Document text:
···

ANTEC MIDI CASE THREE HUNDRED V2 BLACK
ASUS P7P55D-E MainBoard
INTEL CORE I5 650 SKT-1156
GSKILL 4GB DDR3 1333 CL7.0 DUAL CHANNEL RIPJAWS X BLACK

ace 400W ATX12V PSU, discontinued
Ati 5450 512 graphics card '2010
Vista 1 home premium


----------



## Tyree (May 10, 2009)

Go with the SeaSonic PSU. 
NEVER work inside a PC when it is powered on!
If you want to improve the graphics upgrade the GPU. 
Using two GPU's will gain little, if any, improvements in graphics.


----------



## gcavan (Aug 13, 2009)

1) The Antec HCG 620W is basically a rebrand of the Seasonic S12II 620. Either would be good. The Earthwatts Green is made by Delta. Stay away from it.

2) Yes

3) You could do this. You could also crossfire your HD 5450 with an HD 5550. But in either case, I expect a single HD 6770 or even an HD 6670 would outperform them.


----------



## liamW (Jun 25, 2010)

···

Data block:
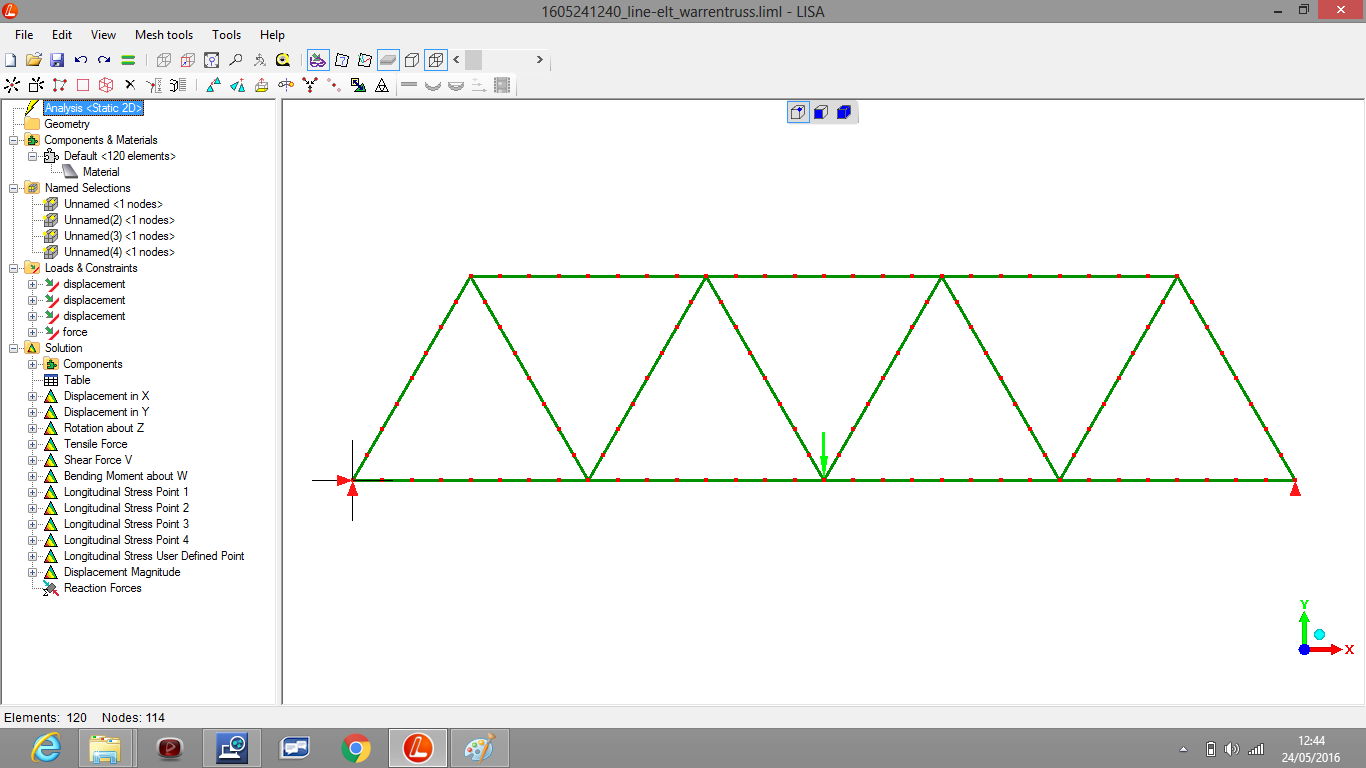
Task: Click the Open file folder icon
Action: click(x=33, y=60)
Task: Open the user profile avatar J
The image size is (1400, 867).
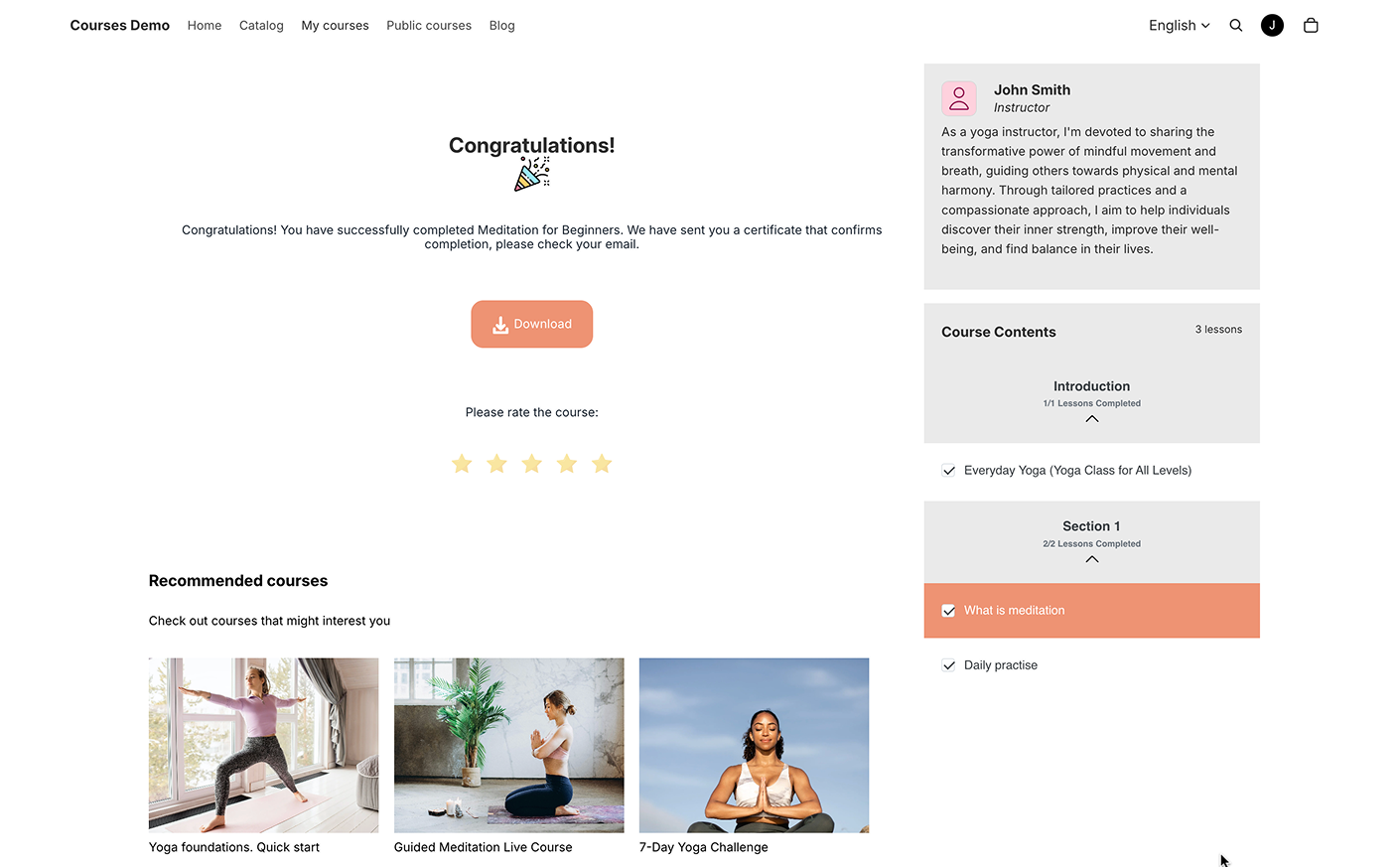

···

Problems and tasks:
A: In the forum thread, which company makes the Earthwatts Green?
B: Reproduce the stretch of the forum thread from "## Tyree (May" through "improvements in graphics.".
Work from the forum thread alone, not the listing.

Complete answers:
A: Delta.

B:
## Tyree (May 10, 2009)

Go with the SeaSonic PSU. 
NEVER work inside a PC when it is powered on!
If you want to improve the graphics upgrade the GPU. 
Using two GPU's will gain little, if any, improvements in graphics.